Here's the code I have so far for the method:
private int greatestCommonFactor(int a, int b, int c)
{
for(int n = 0; n <= number; n++)
{
if()
}
return 1;
}
the return 1 was already there when I started working on the lab. How can I make sure that the GCD is no more than 1? And return all three integers?

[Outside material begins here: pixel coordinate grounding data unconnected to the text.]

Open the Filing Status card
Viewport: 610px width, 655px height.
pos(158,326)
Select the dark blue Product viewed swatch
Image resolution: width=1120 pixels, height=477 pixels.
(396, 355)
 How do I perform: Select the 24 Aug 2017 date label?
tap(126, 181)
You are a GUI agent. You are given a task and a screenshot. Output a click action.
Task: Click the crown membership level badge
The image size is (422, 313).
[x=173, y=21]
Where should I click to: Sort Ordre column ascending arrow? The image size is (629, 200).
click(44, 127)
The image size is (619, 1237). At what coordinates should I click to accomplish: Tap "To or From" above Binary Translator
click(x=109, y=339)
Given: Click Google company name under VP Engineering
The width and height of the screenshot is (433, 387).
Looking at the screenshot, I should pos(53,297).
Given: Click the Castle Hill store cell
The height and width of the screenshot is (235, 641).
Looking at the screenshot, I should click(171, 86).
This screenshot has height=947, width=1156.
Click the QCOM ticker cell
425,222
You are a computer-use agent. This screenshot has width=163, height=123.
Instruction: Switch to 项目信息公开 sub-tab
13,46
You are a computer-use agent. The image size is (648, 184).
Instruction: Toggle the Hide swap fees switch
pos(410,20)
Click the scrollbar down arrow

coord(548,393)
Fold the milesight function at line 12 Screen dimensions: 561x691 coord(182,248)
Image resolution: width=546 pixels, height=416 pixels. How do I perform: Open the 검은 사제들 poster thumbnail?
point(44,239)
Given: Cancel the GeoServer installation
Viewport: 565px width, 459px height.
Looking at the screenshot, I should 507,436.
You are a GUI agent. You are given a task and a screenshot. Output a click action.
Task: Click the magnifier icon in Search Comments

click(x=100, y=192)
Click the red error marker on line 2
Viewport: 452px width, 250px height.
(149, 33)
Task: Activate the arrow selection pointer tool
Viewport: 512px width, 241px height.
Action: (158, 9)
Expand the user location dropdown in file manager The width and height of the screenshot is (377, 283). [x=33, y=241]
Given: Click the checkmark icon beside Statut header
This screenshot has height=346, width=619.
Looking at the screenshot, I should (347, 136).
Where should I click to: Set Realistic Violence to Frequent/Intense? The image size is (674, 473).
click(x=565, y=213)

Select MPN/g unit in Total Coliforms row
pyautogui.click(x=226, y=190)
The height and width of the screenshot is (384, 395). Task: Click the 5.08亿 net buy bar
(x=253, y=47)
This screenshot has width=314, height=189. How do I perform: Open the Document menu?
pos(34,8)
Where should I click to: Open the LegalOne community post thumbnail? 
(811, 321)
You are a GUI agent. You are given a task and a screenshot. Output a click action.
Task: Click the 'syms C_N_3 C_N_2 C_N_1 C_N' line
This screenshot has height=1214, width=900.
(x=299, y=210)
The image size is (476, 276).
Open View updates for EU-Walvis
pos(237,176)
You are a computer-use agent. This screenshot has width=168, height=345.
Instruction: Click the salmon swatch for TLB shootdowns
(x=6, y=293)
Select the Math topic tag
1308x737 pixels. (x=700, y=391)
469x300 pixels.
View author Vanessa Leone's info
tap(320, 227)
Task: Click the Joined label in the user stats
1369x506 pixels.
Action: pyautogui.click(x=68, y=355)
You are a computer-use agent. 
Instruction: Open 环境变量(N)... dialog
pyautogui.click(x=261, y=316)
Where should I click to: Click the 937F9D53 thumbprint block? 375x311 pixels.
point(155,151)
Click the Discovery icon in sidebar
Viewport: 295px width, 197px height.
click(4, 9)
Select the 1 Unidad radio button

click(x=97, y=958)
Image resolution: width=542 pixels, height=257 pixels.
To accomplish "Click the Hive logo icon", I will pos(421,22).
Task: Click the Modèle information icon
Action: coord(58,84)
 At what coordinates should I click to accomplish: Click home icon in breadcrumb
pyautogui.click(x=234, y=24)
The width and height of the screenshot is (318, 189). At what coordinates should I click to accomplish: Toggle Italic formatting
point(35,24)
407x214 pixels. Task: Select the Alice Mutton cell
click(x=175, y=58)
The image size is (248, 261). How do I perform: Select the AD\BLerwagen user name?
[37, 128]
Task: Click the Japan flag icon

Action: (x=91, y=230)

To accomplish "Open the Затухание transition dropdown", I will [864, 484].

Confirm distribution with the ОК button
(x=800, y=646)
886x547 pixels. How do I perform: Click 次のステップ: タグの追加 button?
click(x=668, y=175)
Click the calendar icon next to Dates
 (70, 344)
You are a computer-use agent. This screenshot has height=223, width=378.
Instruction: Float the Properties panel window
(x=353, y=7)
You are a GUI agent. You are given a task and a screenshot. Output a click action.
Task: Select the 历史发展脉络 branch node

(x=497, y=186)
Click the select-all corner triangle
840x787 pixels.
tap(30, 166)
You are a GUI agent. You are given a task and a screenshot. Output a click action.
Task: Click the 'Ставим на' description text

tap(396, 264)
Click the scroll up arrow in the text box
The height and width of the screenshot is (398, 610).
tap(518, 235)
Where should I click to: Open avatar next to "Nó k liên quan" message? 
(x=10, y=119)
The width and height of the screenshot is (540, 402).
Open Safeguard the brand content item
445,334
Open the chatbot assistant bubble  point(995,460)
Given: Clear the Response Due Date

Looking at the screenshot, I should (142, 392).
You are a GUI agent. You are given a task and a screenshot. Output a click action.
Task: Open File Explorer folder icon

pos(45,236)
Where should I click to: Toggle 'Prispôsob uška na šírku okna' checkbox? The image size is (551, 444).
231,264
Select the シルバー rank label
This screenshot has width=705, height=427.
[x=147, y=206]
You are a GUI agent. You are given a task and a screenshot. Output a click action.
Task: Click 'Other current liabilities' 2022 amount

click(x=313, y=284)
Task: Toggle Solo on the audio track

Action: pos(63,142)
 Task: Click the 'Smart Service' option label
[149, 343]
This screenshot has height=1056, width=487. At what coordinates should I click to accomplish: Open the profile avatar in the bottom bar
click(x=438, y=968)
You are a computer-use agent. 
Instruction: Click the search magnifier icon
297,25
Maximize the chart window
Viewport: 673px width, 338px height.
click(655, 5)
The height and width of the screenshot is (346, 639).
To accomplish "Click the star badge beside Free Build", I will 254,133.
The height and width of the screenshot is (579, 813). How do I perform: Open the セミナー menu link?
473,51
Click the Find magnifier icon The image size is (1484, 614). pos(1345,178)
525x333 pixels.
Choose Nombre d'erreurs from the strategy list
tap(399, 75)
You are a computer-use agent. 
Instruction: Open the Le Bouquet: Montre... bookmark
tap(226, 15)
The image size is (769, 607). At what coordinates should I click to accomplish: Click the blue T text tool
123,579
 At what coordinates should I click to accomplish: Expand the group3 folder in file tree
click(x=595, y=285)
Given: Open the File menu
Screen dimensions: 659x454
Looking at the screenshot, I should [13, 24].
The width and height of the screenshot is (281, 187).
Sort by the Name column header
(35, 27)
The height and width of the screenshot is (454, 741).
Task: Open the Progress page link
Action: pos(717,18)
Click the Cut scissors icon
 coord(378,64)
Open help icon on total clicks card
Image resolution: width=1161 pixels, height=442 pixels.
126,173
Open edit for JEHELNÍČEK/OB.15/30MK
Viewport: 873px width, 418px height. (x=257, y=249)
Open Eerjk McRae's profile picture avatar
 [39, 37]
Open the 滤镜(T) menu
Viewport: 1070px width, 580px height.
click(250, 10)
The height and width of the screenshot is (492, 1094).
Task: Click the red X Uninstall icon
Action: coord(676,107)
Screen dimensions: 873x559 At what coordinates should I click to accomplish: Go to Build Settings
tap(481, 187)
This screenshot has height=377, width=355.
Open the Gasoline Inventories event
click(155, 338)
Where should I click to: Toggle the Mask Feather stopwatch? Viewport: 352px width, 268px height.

Here's the remainder of the code if it helps in figuring out what needs to be done:
import static java.lang.System.*;
public class Triples
{
private int number;
public Triples()
{
this(0);
}
public Triples(int num)
{
number = num;
}
public void setNum(int num)
{
number = num;
}
private int greatestCommonFactor(int a, int b, int c)
{
for(int n = 0; n <= number; n++)
{
if()
}
return 1;
}
public String toString()
{
String output="";
int max = number;
for(a = 1; a <= max; a++)
{
for(b = a +1; b <= max; b++)
{
for(c = b + 1; c <= max; c++)
{
if(Math.pow(a, 2)+ Math.pow(b, 2)== Math.pow(c, 2))
{
if((a%2==1 && b%2==0)|| (a%2==0 && b%2==1))
}
}
}
}
return output+"\n";
}
}
UPDATE
Here is my new coding for the same lab:
import static java.lang.System.*;
public class Triples
{
private int number;
public Triples()
{
this(0);
}
public Triples(int num)
{
number = num;
}
public void setNum(int num)
{
number = num;
}
private int greatestCommonFactor(int a, int b, int c)
{
for(int n = 0; n <= number; n++)
{
int max = number;
for(a = 1; a <= max; a++)
{
a = n;
for(b = a +1; b <= max; b++)
{
b =n;
for(c = b + 1; c <= max; c++)
{
c = n;
if(Math.pow(a, 2)+ Math.pow(b, 2)== Math.pow(c, 2))
{
if((a%2==1 && b%2==0)|| (a%2==0 && b%2==1))
{
if(a%2<=1 && b%2<=1 && c%2<=1)
{
return 1;
}
}
}
}
}
}
}
return 1;
}
public String toString()
{
String output="";
output = greatestCommonFactor(a, b, c);
return output+"\n";
}
}
You can use Euclid's algorithm to calculate the GCD of a and b. Call the result d. Then the GCD of a, b, and c is the GCD of c and d; for that, you can use Euclid's algorithm again.
Here's a brute-force way if you don't care about efficiency:
private int greatestCommonFactor(int a, int b, int c)
{
limit = Math.min(a, b);
limit = Math.min(limit, c);
for(int n = limit; n >= 2; n--)
{
if ( (a % n == 0) && (b % n == 0) && (c % n == 0) ) {
return n;
}
}
return 1;
}
Explanation:
You can save some work by only checking up to the minimum of (a, b, c). Any number greater than that definitely won't be a GCD of all 3.
You need to start your loop at n = limit instead of n = 0 and count backwards.
As soon as we come across a number that produces zero remainder for (a, b, c), that must be the GCD.
If nothing is found within the loop, GCD defaults to 1.